>>>
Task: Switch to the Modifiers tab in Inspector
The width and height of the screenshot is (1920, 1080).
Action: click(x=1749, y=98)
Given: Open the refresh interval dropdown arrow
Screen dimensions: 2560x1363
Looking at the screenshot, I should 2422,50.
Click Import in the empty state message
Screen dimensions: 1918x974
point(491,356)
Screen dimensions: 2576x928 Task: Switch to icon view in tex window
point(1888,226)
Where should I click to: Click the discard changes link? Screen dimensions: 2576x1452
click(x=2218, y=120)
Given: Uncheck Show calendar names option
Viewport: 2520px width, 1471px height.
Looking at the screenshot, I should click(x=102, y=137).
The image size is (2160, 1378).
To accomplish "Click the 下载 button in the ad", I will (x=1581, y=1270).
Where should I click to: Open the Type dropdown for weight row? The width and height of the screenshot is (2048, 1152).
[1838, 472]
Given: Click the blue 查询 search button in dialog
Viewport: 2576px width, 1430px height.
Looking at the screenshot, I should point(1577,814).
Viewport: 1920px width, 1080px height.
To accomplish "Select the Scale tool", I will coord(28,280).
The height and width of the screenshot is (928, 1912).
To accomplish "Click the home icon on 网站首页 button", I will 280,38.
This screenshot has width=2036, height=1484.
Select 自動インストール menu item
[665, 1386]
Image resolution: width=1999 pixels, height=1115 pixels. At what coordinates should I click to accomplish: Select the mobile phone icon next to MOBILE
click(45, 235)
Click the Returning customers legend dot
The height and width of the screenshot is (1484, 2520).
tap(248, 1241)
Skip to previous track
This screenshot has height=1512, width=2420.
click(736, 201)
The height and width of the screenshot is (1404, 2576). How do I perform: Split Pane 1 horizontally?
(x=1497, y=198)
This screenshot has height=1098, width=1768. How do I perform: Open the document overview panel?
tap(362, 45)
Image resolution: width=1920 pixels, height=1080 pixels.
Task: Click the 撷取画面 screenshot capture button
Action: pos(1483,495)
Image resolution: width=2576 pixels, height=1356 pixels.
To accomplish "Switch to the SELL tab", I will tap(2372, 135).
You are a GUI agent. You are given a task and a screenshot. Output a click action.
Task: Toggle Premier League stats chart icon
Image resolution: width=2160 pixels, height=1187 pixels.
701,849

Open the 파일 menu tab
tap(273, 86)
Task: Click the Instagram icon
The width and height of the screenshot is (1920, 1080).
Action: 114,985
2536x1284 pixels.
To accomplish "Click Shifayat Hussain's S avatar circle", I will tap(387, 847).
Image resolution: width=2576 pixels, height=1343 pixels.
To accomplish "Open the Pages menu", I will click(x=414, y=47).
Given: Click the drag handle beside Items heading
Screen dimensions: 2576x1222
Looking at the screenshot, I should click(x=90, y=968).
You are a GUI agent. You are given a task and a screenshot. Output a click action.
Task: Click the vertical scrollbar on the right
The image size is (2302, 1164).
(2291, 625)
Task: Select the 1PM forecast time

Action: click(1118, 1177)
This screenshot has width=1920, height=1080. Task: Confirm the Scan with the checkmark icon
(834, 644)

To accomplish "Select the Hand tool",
<<<
» Your task
Check each line above for the word "will", and copy the lines where it appears.

» Solution to this exercise
To accomplish "Click the 下载 button in the ad", I will (x=1581, y=1270).
To accomplish "Select the Scale tool", I will coord(28,280).
To accomplish "Click the home icon on 网站首页 button", I will 280,38.
To accomplish "Switch to the SELL tab", I will tap(2372, 135).
To accomplish "Click Shifayat Hussain's S avatar circle", I will tap(387, 847).
To accomplish "Open the Pages menu", I will click(x=414, y=47).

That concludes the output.